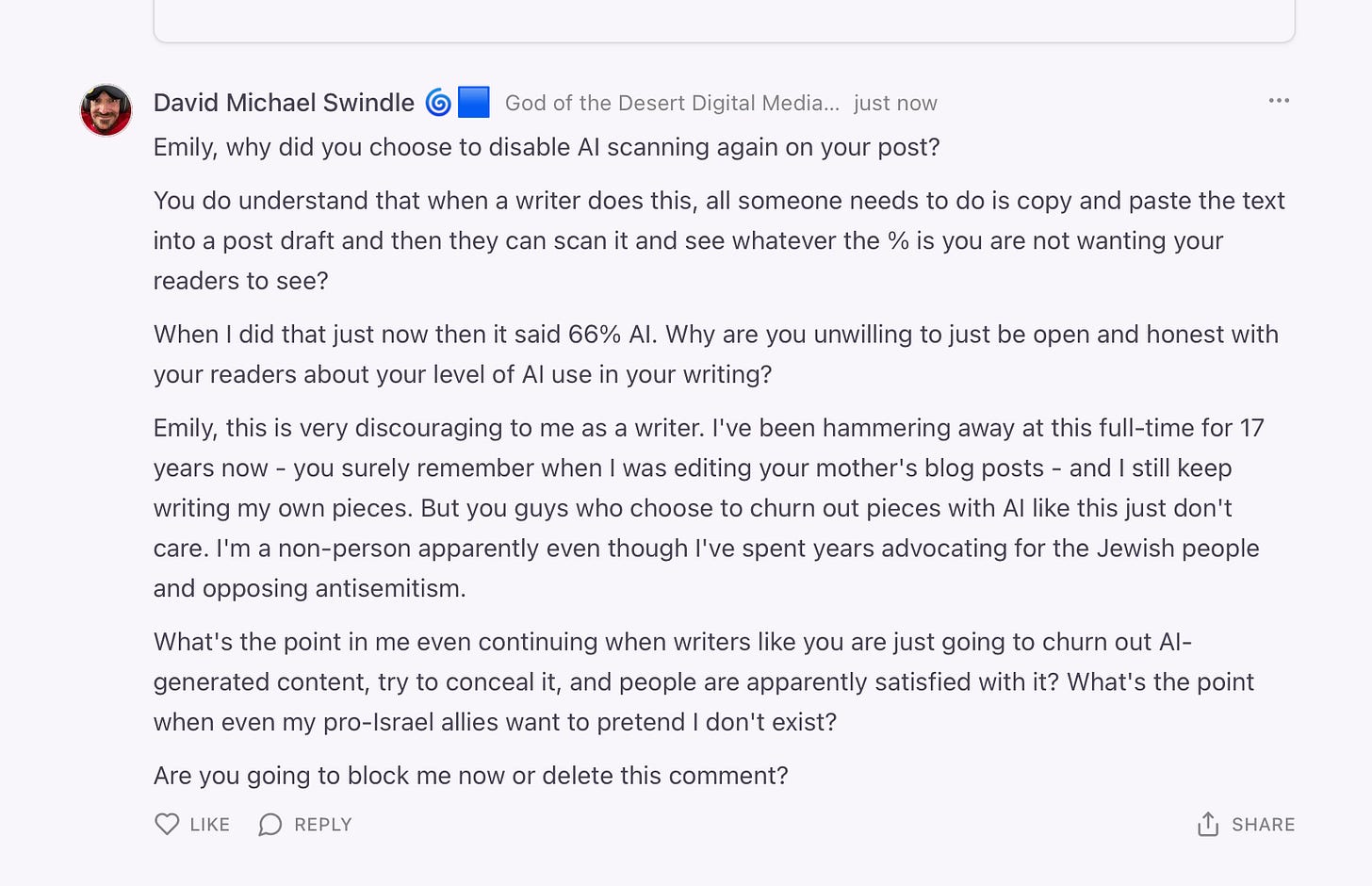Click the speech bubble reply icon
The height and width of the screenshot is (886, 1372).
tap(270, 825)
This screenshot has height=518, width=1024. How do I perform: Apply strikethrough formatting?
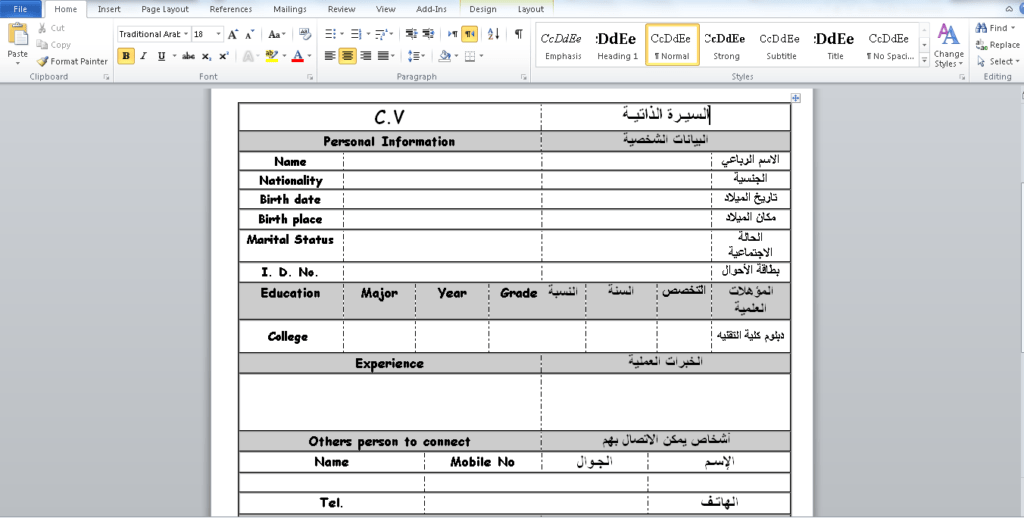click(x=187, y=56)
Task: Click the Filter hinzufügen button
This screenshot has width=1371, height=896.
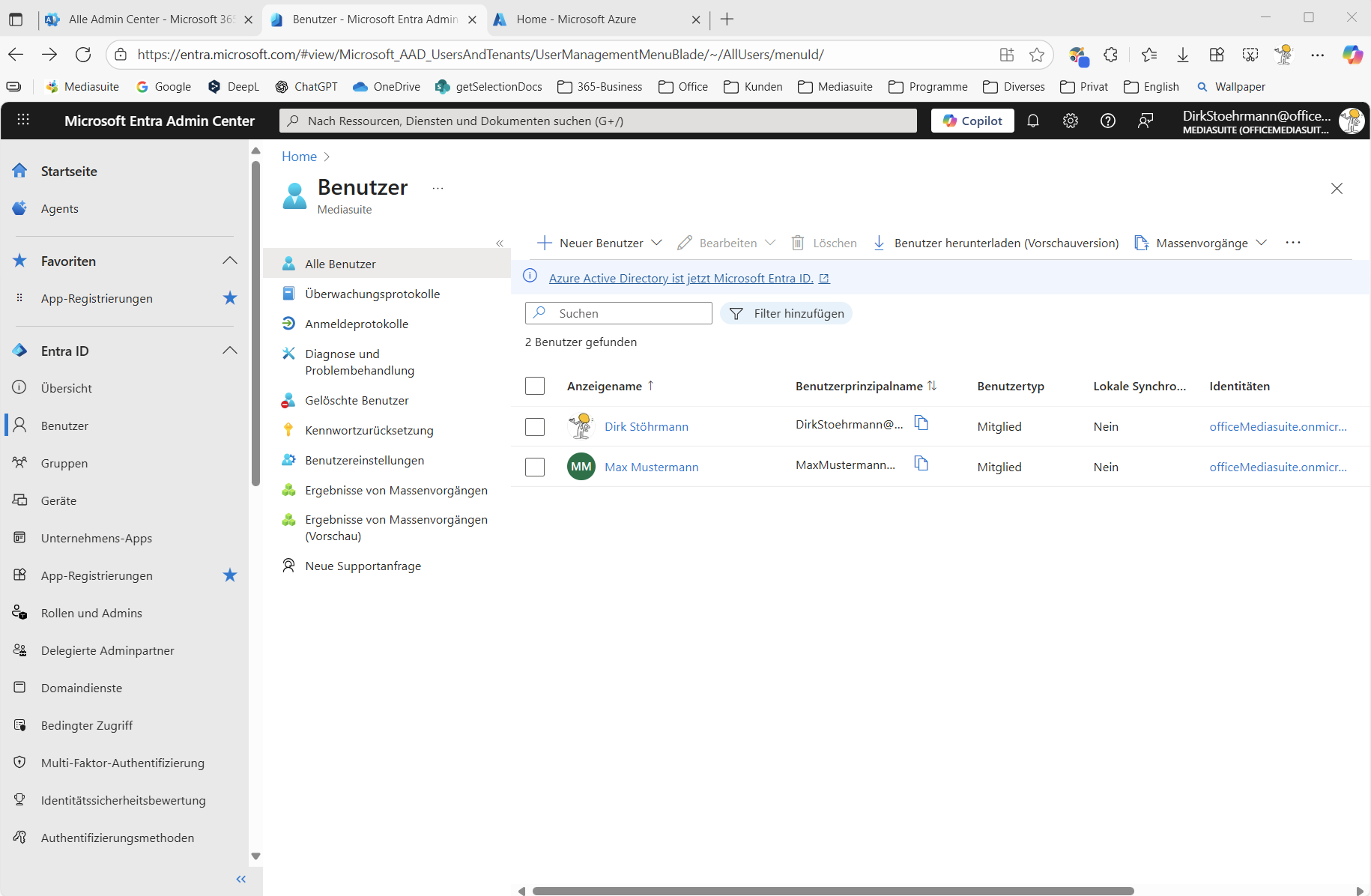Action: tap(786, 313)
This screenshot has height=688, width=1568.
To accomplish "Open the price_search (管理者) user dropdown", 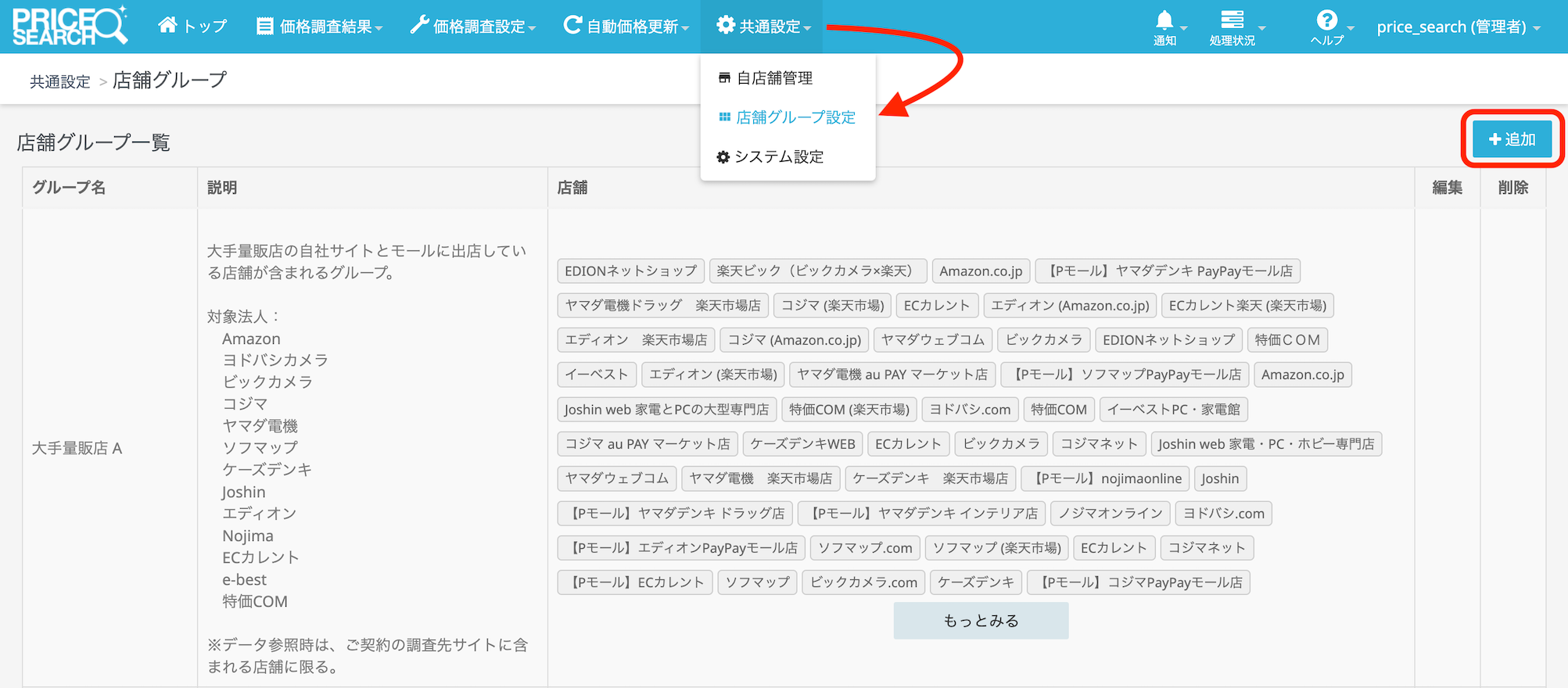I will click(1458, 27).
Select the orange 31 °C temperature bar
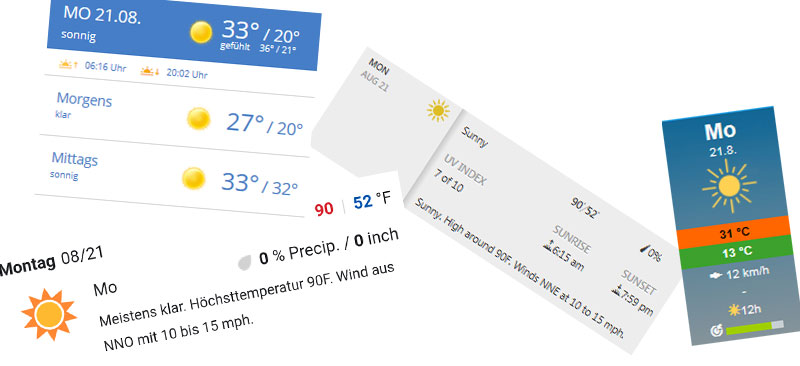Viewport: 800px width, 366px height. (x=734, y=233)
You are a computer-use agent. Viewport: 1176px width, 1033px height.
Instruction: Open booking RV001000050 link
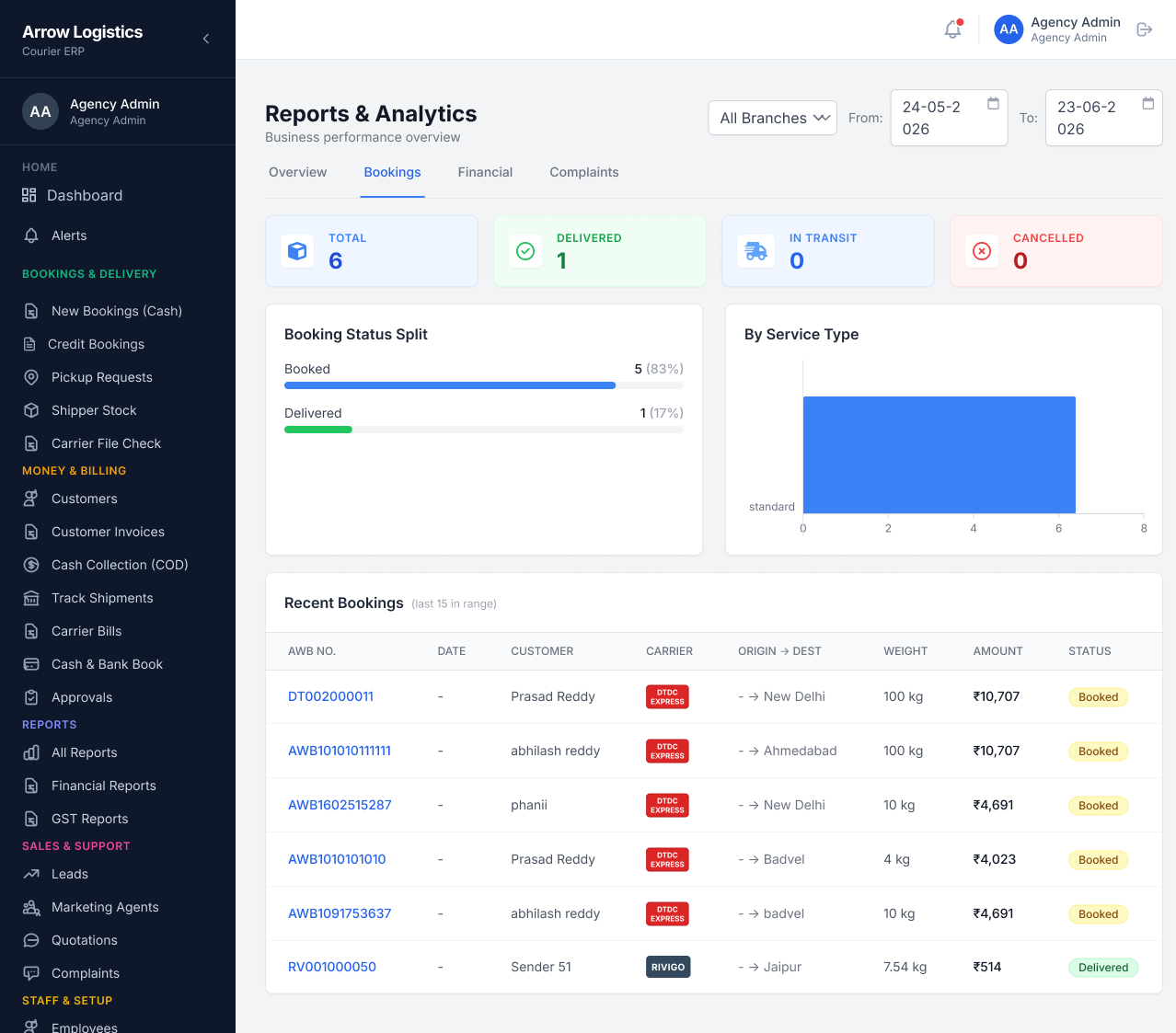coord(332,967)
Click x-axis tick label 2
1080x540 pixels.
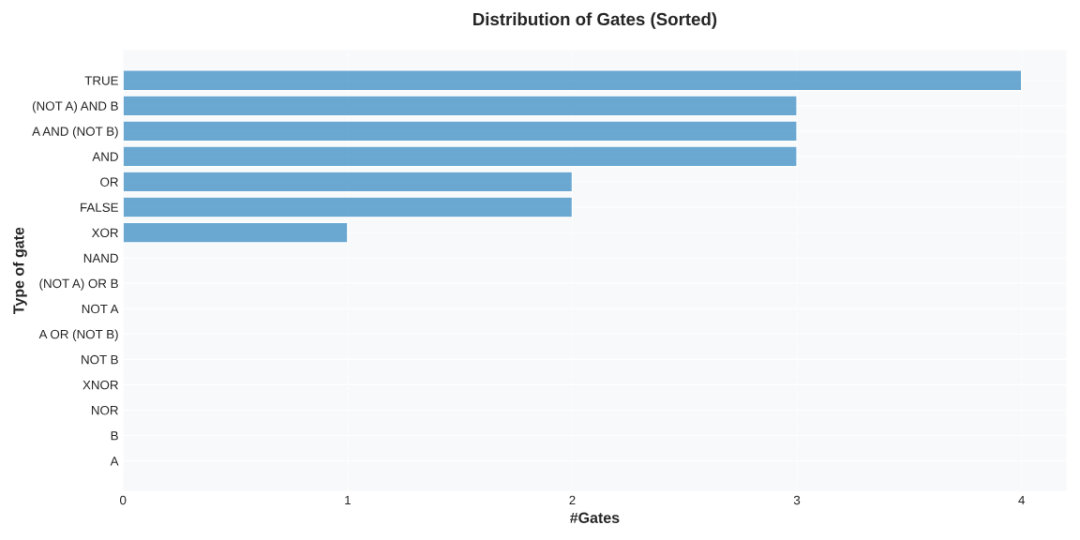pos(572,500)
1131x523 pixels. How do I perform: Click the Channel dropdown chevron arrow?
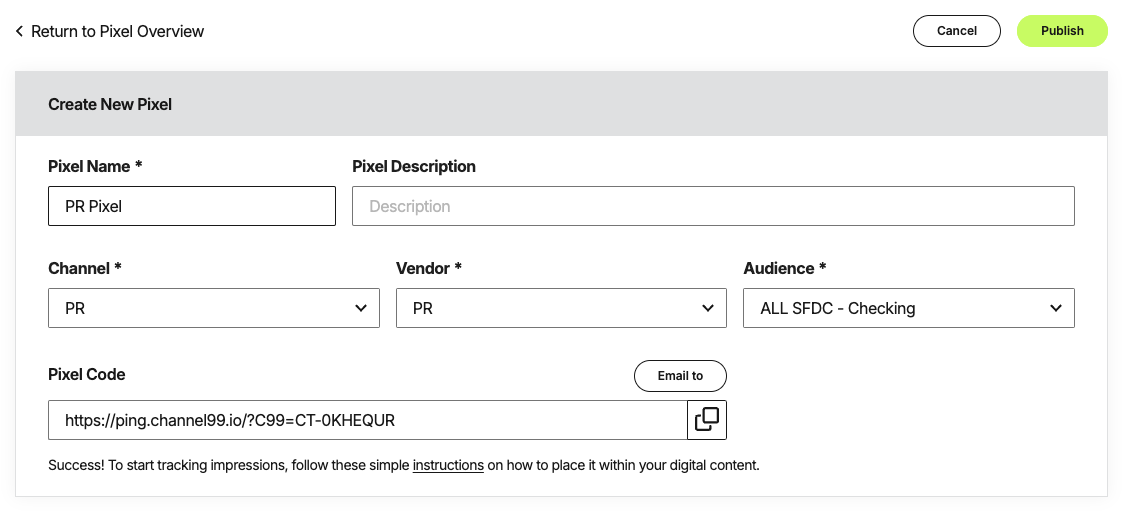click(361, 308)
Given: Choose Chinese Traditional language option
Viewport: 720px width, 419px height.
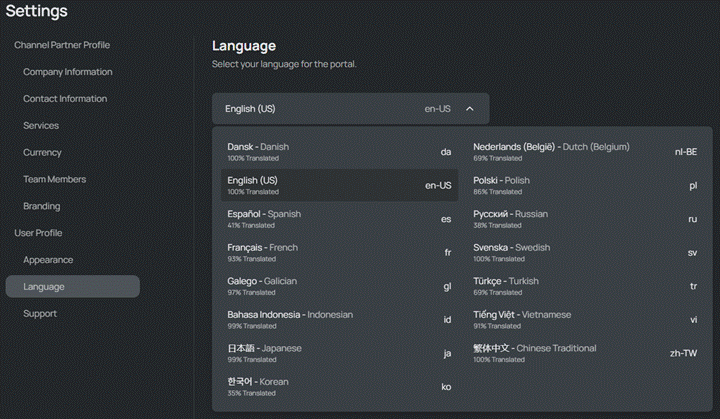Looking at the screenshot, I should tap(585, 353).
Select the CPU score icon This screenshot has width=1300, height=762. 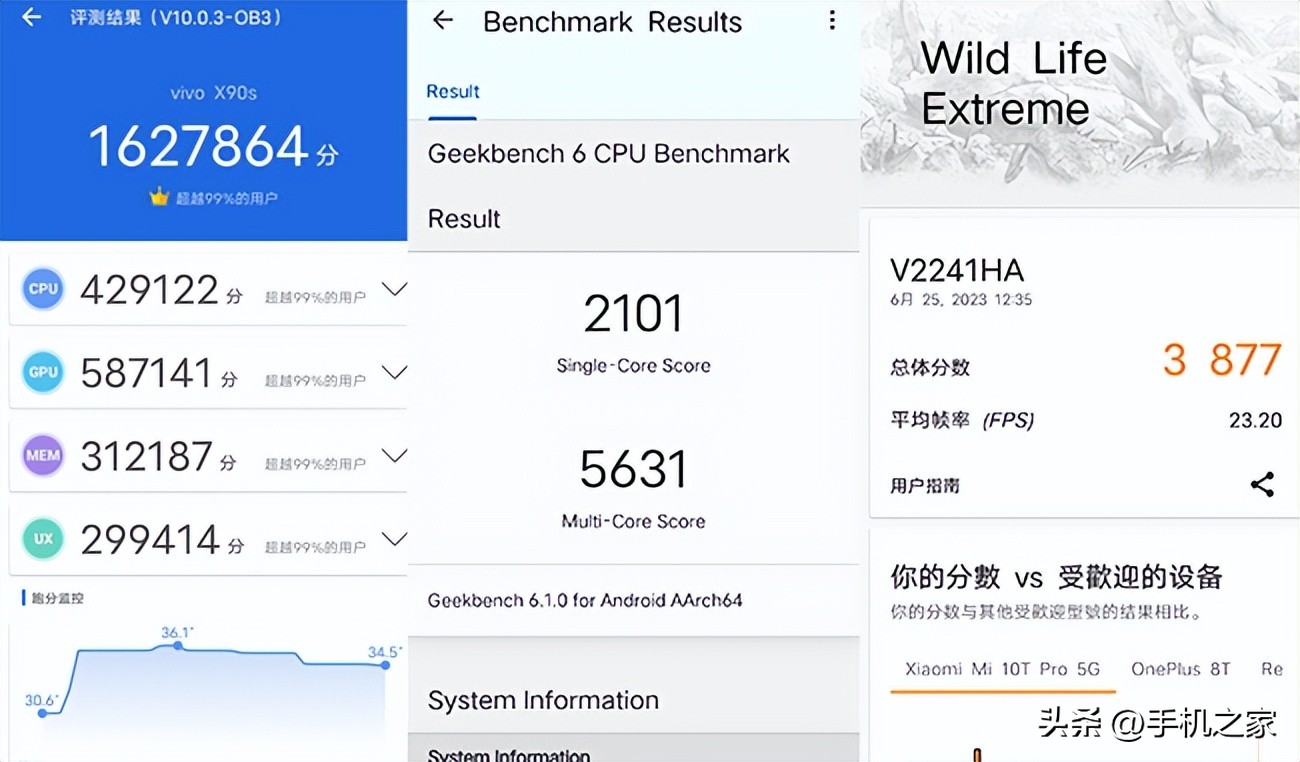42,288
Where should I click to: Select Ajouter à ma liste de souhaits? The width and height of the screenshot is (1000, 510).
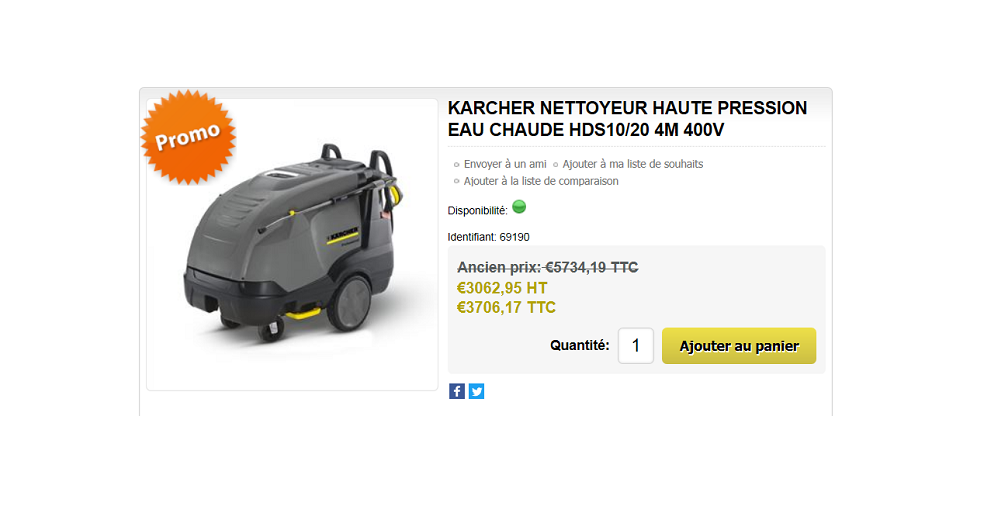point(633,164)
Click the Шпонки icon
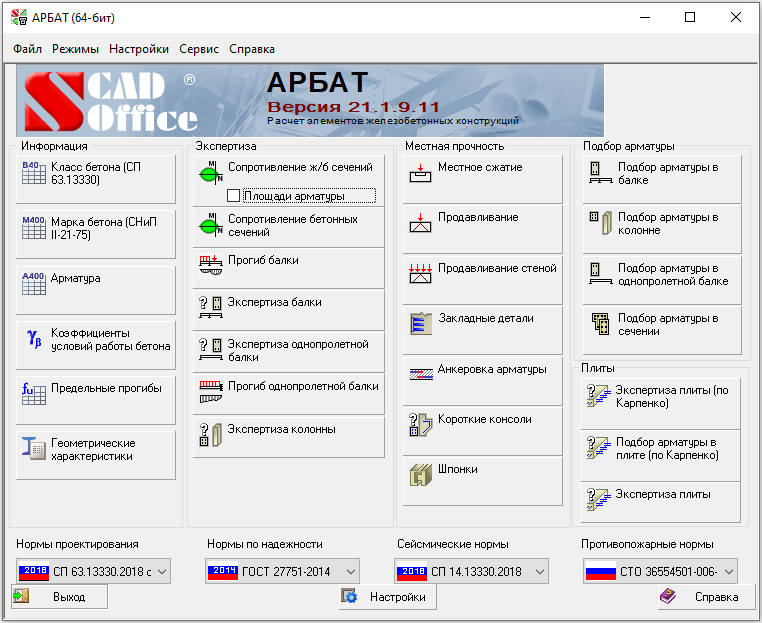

> _Activity_
From the line containing "This screenshot has height=518, width=1024." through the line containing "This screenshot has height=688, width=1568.", copy every line above exactly, without pictures.

> _Result_
This screenshot has height=518, width=1024. How do I perform: Apply strikethrough formatting?
click(x=187, y=56)
Task: Click the Filter hinzufügen button
This screenshot has width=1371, height=896.
Action: tap(786, 313)
This screenshot has height=688, width=1568.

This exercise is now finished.